# Short problem
Print the items word for word from the line containing "Screen dimensions: 1920x919" through the end of the items, both ends included. Leave the pictures out of your answer.

[START Records supplied]

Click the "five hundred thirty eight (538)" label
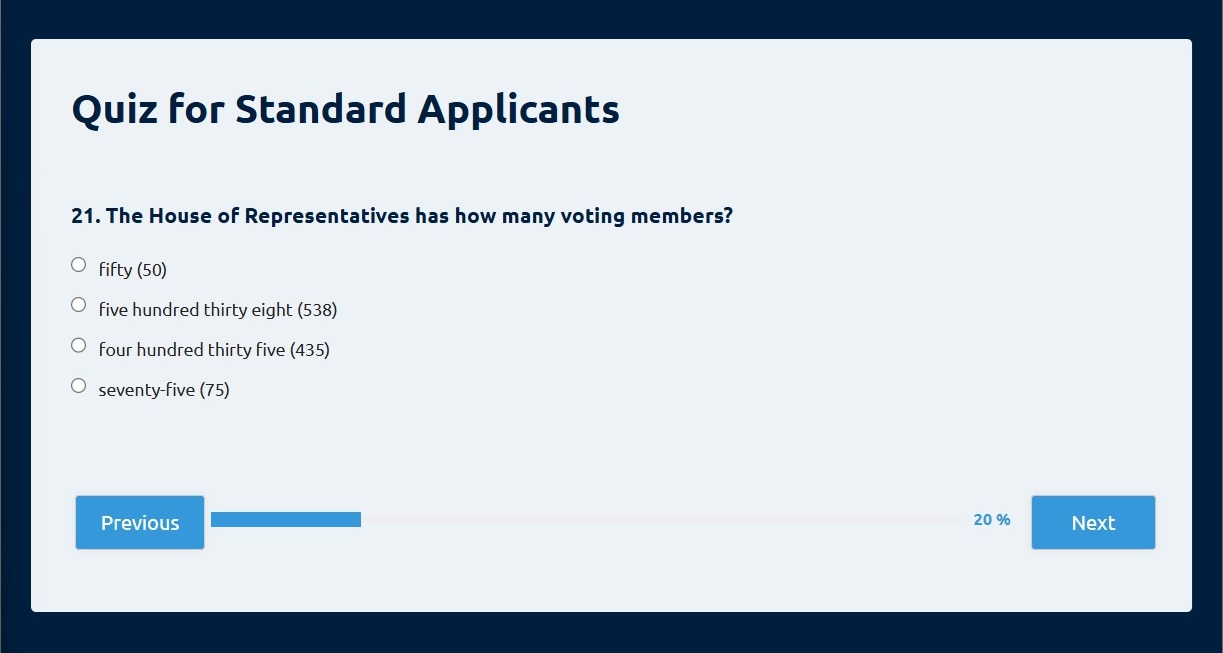This screenshot has height=653, width=1223. point(218,310)
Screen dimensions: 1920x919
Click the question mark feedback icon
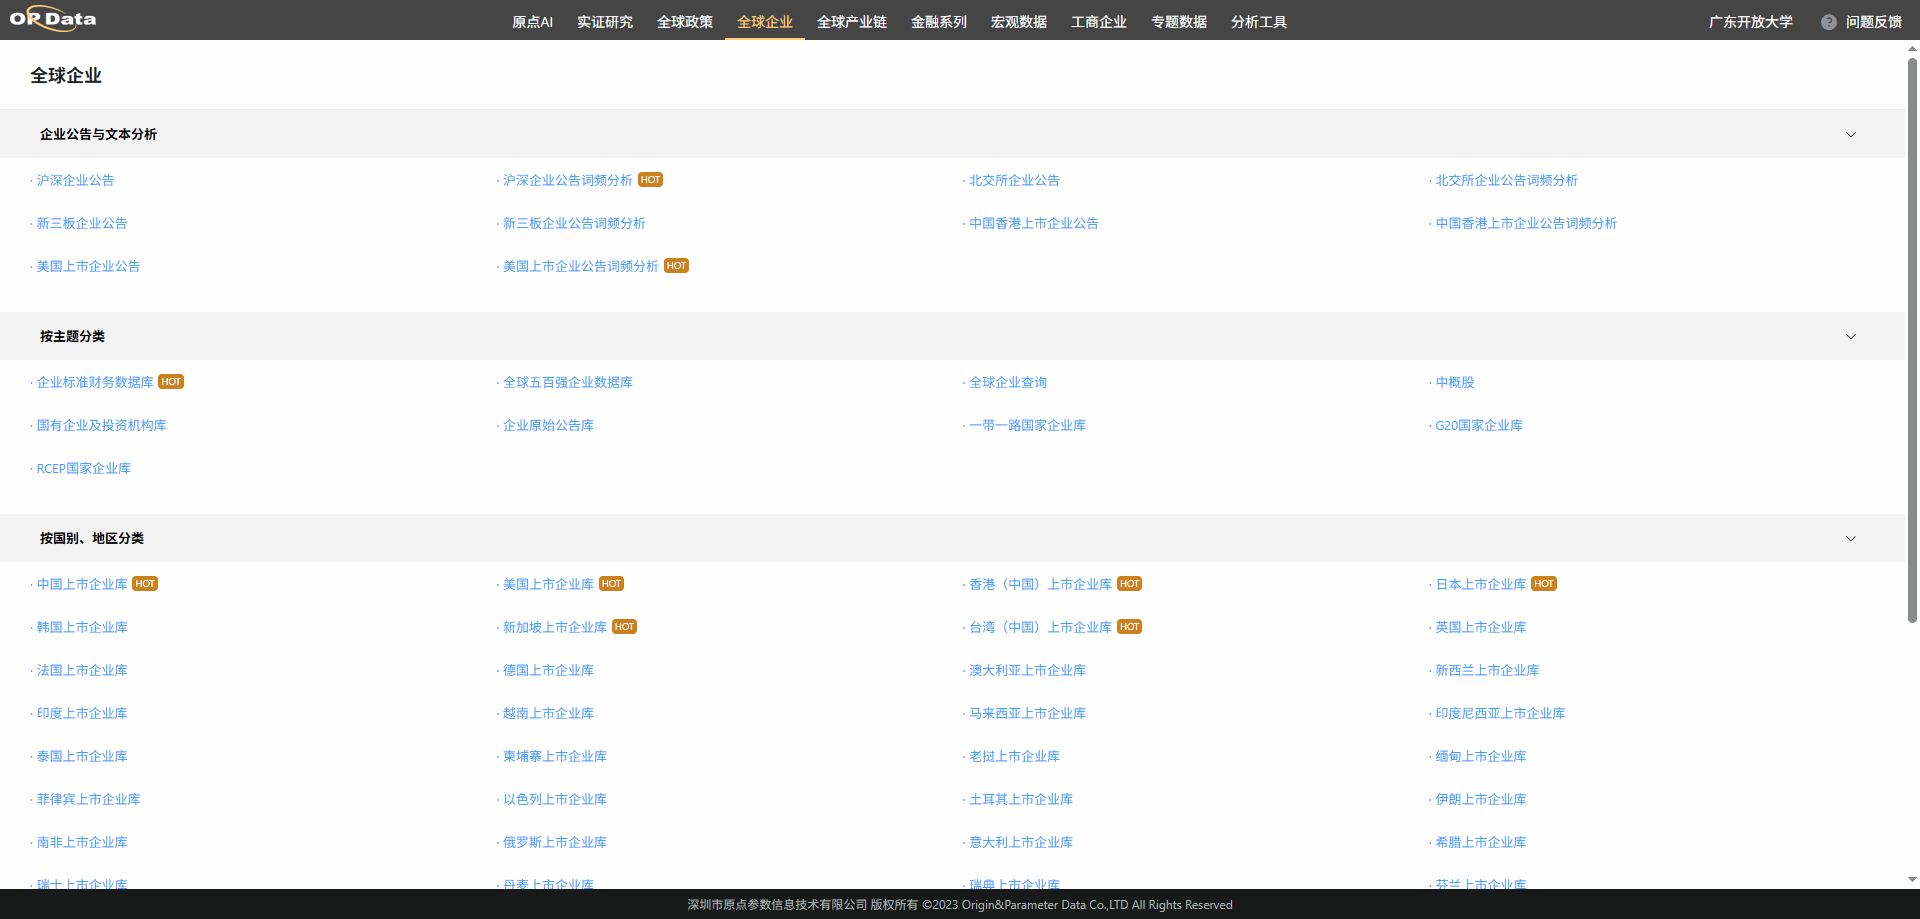1828,22
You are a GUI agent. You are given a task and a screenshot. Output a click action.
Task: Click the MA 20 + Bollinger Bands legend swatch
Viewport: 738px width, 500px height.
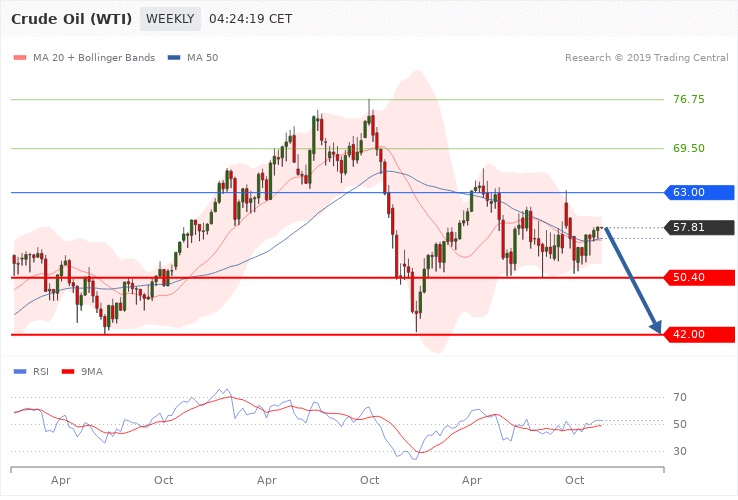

[END Records supplied]

# Response below
Screen dimensions: 1920x919
Click the question mark feedback icon
1828,22
You are a GUI agent. You are given a task and a screenshot. Output a click action.
Task: Click the MA 20 + Bollinger Bands legend swatch
Viewport: 738px width, 500px height.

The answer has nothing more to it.